◆ Aim of the exercise ◆
Reproduce the entries verbatim, beginning at the line that contains "Given: Click the" and continuing through the end of the entries. Omit the pictures from your answer.

[Source data]
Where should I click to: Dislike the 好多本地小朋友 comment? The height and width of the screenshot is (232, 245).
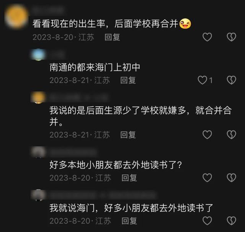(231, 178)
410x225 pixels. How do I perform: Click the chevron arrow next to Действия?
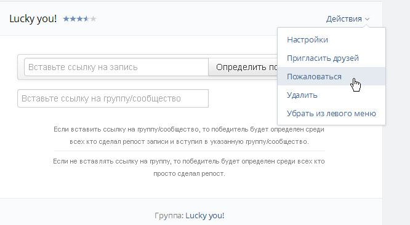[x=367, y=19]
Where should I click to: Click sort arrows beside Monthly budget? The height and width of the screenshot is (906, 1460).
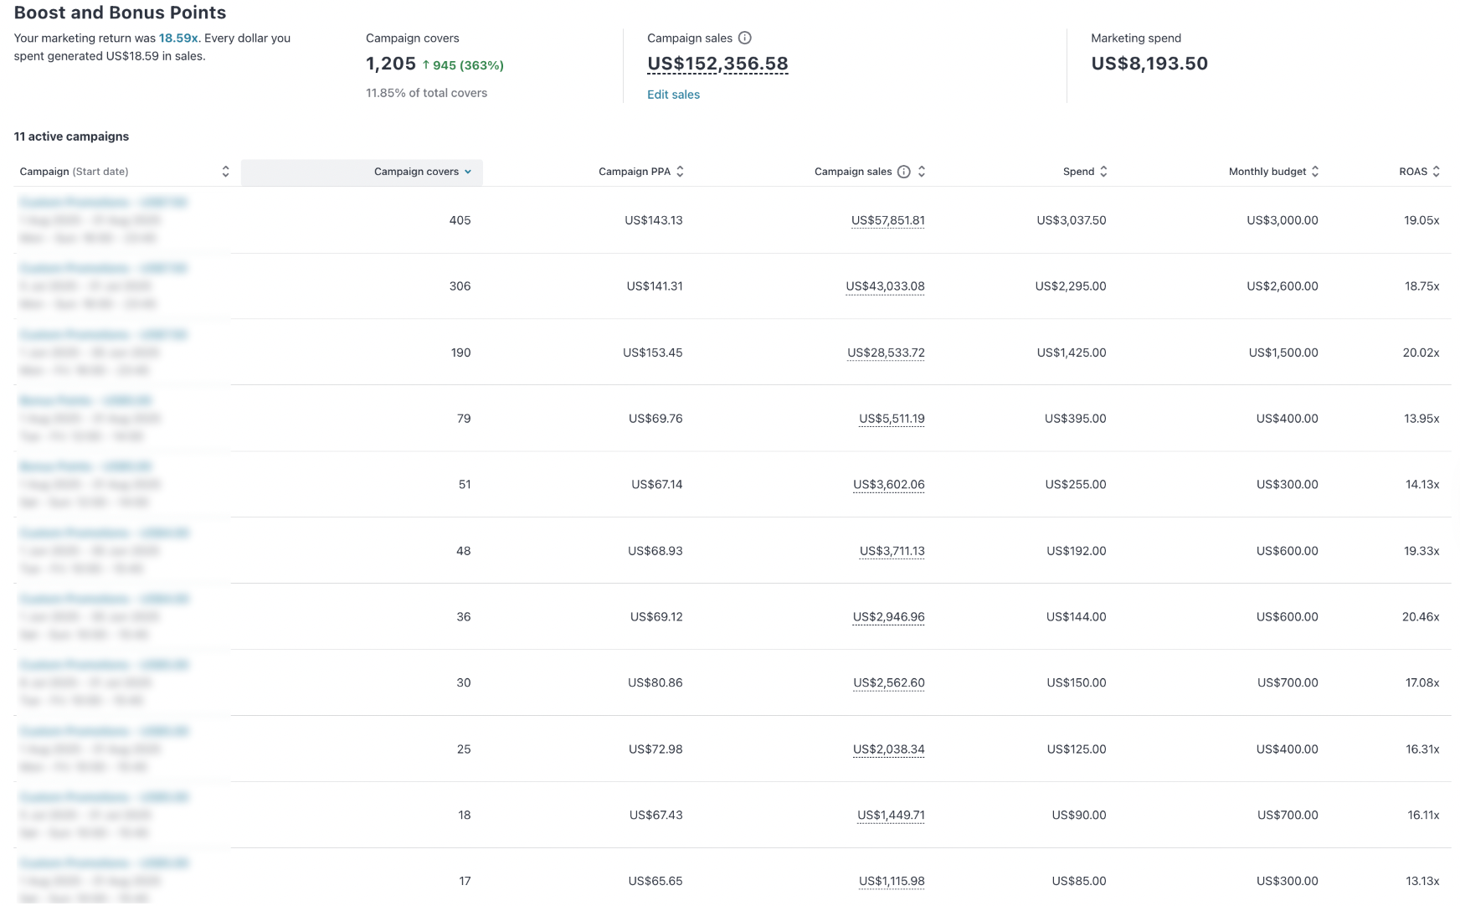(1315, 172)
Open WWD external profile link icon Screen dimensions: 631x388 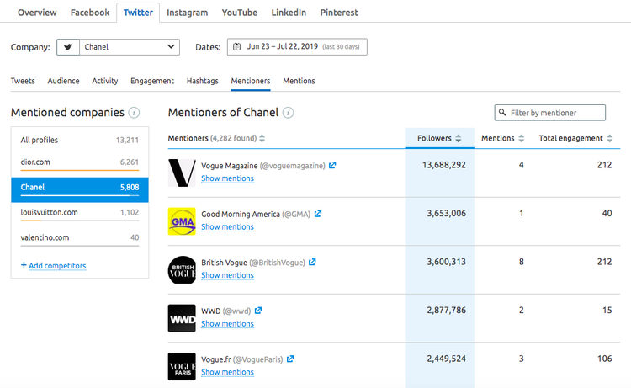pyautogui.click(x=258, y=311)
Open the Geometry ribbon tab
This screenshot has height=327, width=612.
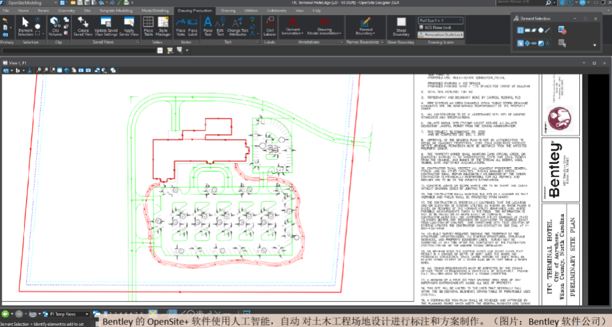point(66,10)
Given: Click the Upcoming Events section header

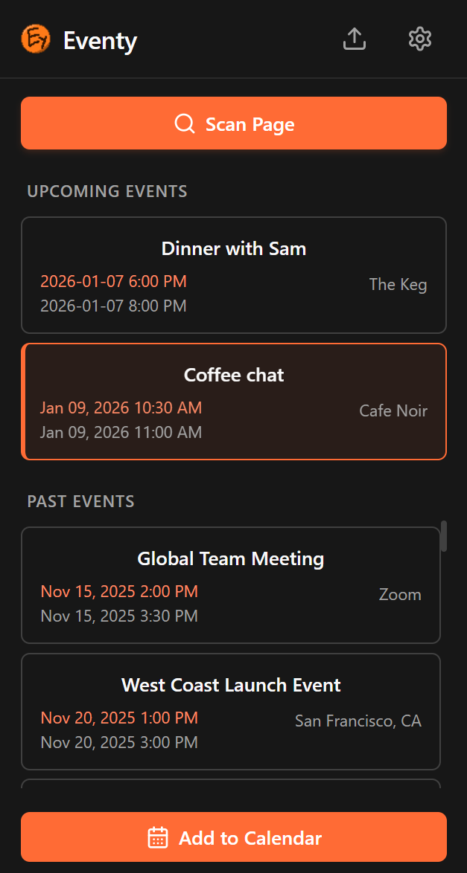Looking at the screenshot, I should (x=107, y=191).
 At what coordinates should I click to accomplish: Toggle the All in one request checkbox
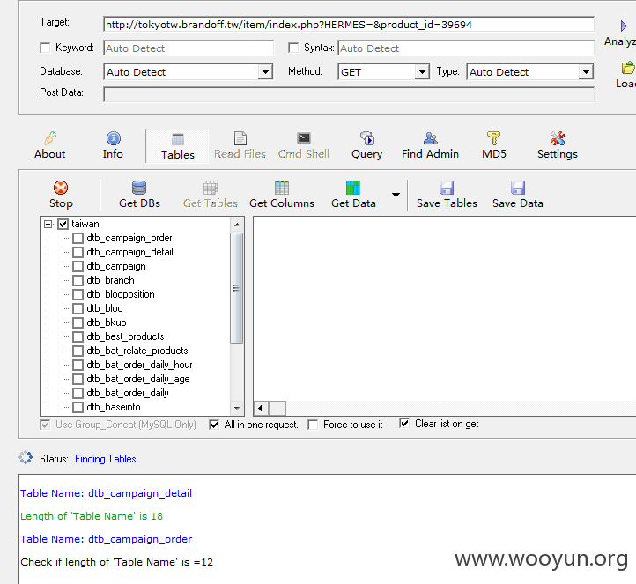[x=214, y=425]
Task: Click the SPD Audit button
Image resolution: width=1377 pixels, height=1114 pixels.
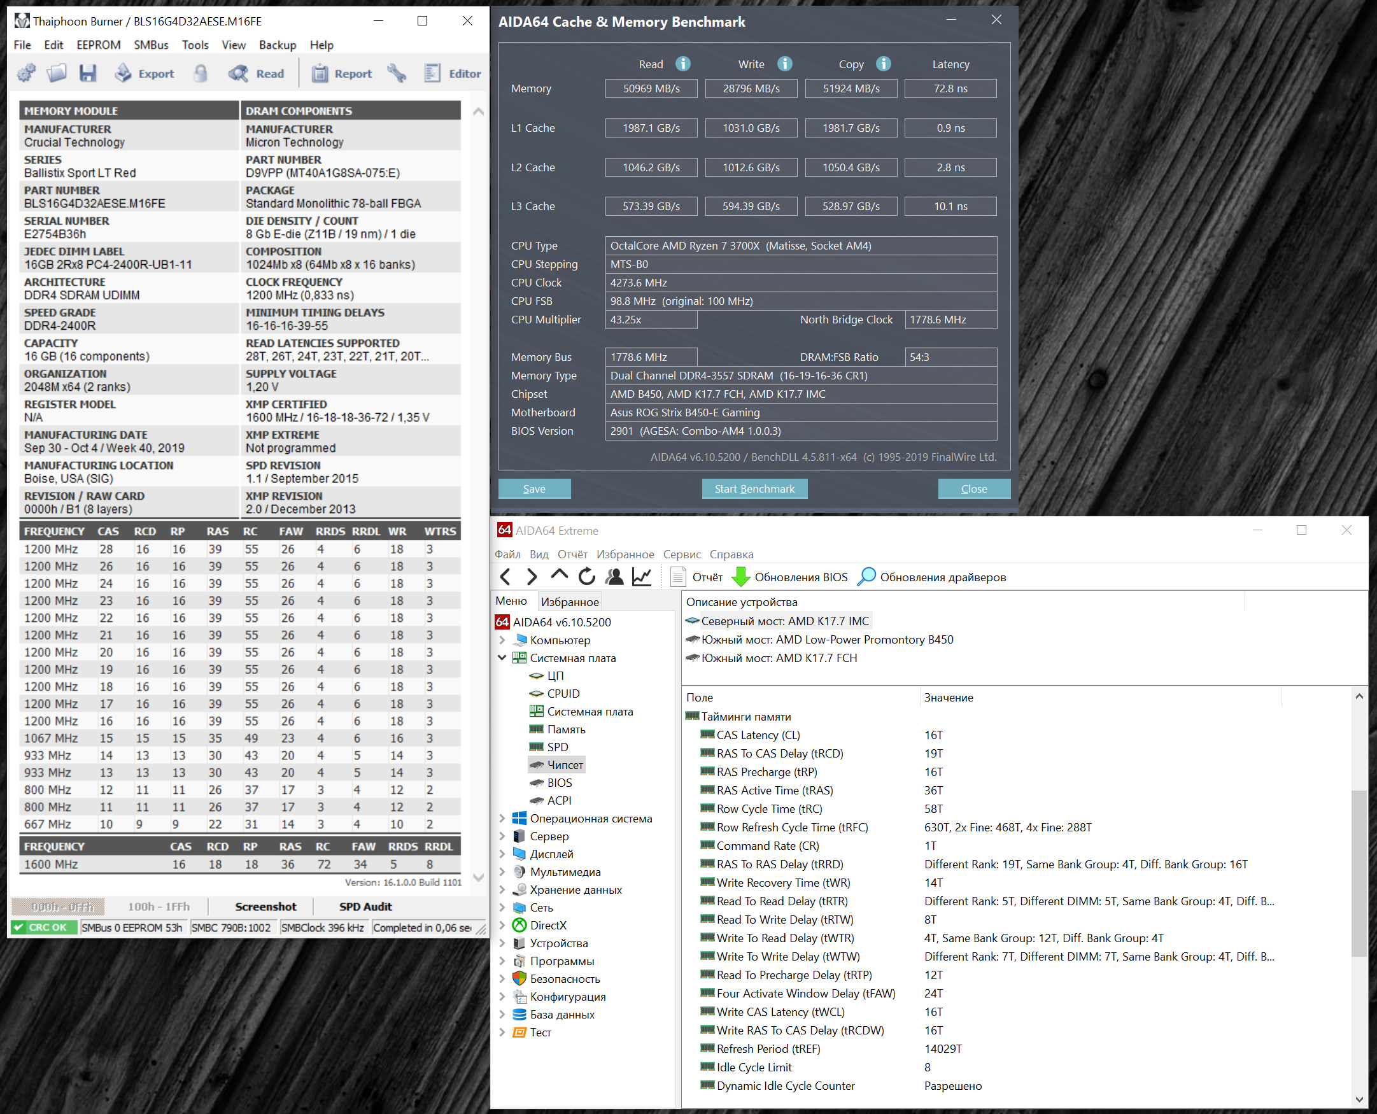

◆ Worked solution ◆
Given: Click the Upcoming Events section header

Looking at the screenshot, I should (x=107, y=191).
 At what coordinates should I click to accomplish: Toggle the All in one request checkbox
[x=214, y=425]
Task: Click the SPD Audit button
Image resolution: width=1377 pixels, height=1114 pixels.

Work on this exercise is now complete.